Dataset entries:
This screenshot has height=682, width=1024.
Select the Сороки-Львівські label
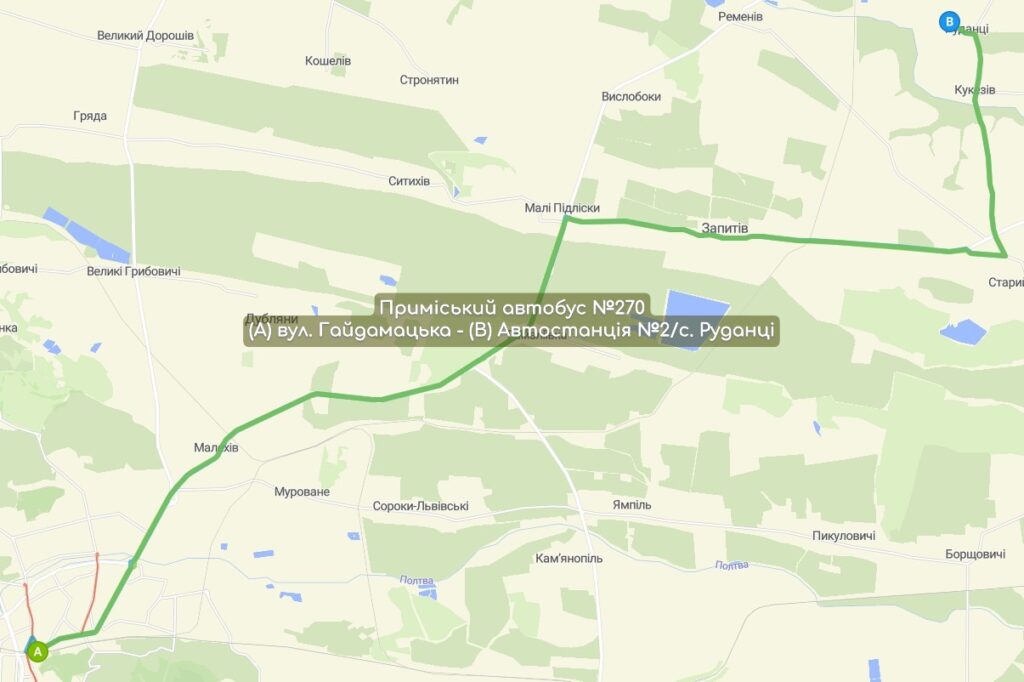[x=421, y=506]
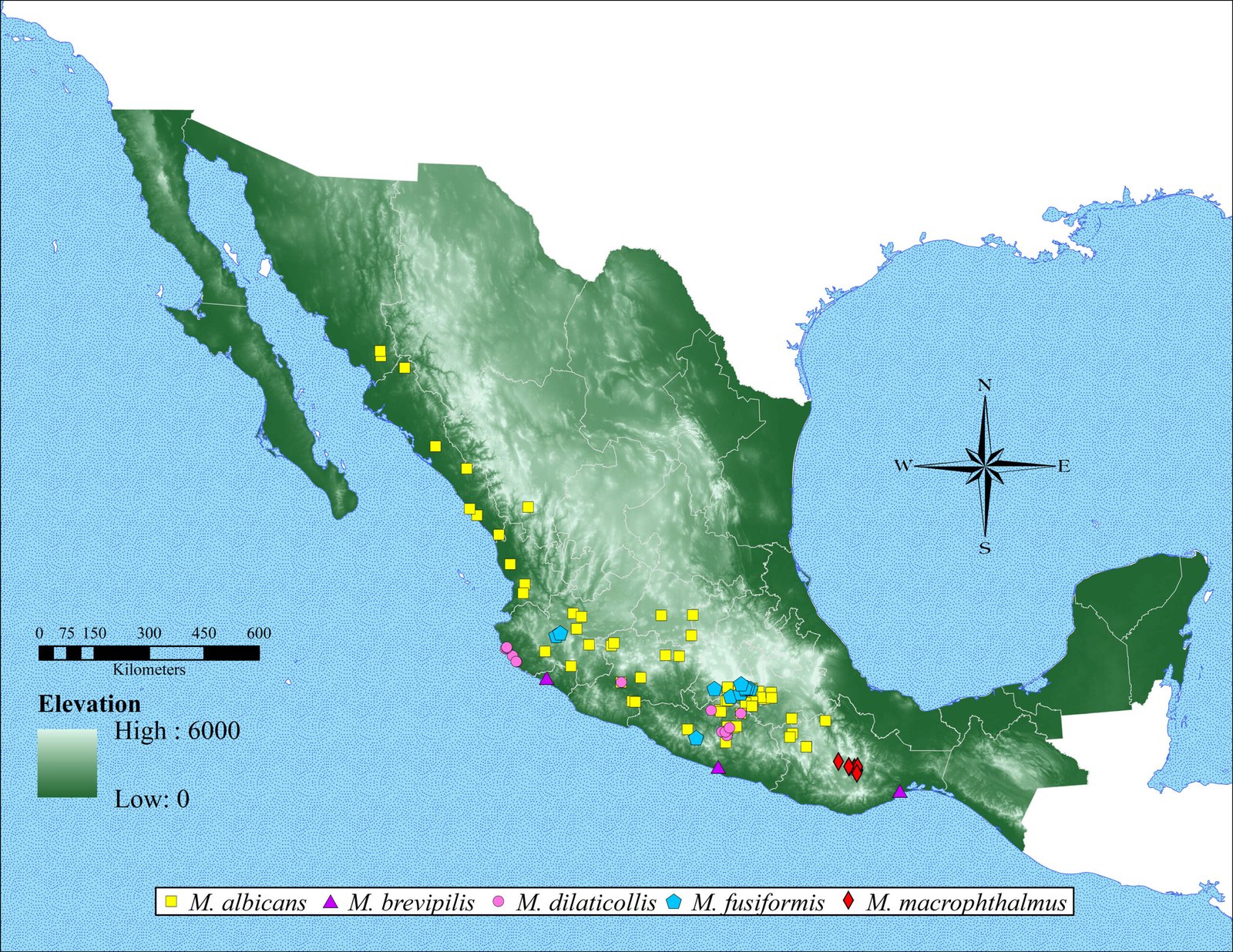Click the center of the compass rose
The height and width of the screenshot is (952, 1233).
coord(985,466)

Exercise description: Reproduce all the entries above exactly. Include no images.

Expected output:
This screenshot has height=682, width=1024.
Select the Сороки-Львівські label
[x=421, y=506]
Click the center of the compass rose
The height and width of the screenshot is (952, 1233).
coord(985,466)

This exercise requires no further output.